**What you have to do:**
Take the entries that follow and return exactly the lines from the one holding "Task: Start a slideshow of the photos" through the one holding "Given: Click the Дыхание", both included. Nothing else is needed.

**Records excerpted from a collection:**

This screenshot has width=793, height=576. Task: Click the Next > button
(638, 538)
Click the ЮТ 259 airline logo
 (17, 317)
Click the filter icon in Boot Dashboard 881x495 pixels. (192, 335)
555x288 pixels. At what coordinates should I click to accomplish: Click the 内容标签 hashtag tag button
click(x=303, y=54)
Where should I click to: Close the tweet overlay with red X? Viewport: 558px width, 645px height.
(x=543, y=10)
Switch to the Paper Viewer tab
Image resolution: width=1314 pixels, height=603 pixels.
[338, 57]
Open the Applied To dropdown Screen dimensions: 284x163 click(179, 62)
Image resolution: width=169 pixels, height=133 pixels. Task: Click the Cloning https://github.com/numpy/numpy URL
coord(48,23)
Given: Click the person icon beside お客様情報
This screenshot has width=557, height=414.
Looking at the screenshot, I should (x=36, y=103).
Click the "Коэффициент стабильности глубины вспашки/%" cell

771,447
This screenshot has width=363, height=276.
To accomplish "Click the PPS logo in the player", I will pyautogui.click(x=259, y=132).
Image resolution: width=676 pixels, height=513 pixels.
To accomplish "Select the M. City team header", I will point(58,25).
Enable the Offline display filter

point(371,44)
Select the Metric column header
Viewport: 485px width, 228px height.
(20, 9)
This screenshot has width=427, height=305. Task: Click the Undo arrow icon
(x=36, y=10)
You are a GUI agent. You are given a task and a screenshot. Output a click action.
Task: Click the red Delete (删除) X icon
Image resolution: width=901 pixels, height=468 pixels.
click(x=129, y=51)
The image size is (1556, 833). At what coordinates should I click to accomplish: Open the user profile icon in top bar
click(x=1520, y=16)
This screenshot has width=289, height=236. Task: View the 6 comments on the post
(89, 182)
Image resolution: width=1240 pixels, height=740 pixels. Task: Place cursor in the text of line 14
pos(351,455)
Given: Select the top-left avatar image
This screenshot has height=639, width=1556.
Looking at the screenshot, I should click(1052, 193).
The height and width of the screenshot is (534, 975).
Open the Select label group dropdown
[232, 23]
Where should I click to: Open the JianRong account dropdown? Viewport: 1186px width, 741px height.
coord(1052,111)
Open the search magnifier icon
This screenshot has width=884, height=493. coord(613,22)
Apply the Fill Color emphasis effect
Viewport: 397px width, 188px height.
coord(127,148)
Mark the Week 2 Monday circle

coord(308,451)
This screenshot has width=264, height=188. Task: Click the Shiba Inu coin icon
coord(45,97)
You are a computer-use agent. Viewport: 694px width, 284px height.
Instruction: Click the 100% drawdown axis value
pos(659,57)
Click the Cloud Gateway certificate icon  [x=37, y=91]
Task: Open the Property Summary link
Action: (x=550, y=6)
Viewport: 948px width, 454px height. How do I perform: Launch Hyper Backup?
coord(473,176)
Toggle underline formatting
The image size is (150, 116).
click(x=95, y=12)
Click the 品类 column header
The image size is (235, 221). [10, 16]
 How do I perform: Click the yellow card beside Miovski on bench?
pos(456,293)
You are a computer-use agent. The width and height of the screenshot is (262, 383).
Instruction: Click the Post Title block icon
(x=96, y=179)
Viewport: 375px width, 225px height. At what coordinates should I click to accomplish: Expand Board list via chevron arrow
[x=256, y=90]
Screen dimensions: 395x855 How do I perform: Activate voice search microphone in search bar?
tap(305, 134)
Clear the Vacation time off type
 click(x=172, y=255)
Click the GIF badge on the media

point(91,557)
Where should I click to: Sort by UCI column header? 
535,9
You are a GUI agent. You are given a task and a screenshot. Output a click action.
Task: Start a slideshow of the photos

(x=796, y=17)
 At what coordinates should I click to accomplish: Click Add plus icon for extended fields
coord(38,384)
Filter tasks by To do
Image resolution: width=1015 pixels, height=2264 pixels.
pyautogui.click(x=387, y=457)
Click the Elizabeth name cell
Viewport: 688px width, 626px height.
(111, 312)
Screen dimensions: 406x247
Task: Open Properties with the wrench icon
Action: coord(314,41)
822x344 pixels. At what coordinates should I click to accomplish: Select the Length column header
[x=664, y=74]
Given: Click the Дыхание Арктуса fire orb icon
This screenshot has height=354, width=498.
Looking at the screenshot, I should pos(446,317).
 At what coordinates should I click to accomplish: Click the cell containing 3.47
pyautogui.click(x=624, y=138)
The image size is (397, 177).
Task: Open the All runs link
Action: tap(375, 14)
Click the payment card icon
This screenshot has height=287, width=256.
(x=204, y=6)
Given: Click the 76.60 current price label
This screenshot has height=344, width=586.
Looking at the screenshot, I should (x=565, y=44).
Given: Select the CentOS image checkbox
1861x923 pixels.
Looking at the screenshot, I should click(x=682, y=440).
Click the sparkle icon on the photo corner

**Response to this exercise:**
Task: Start a slideshow of the photos

(x=796, y=17)
 At what coordinates should I click to accomplish: Click Add plus icon for extended fields
coord(38,384)
Filter tasks by To do
Image resolution: width=1015 pixels, height=2264 pixels.
pyautogui.click(x=387, y=457)
Click the Elizabeth name cell
Viewport: 688px width, 626px height.
(111, 312)
Screen dimensions: 406x247
Task: Open Properties with the wrench icon
Action: coord(314,41)
822x344 pixels. At what coordinates should I click to accomplish: Select the Length column header
[x=664, y=74]
Given: Click the Дыхание Арктуса fire orb icon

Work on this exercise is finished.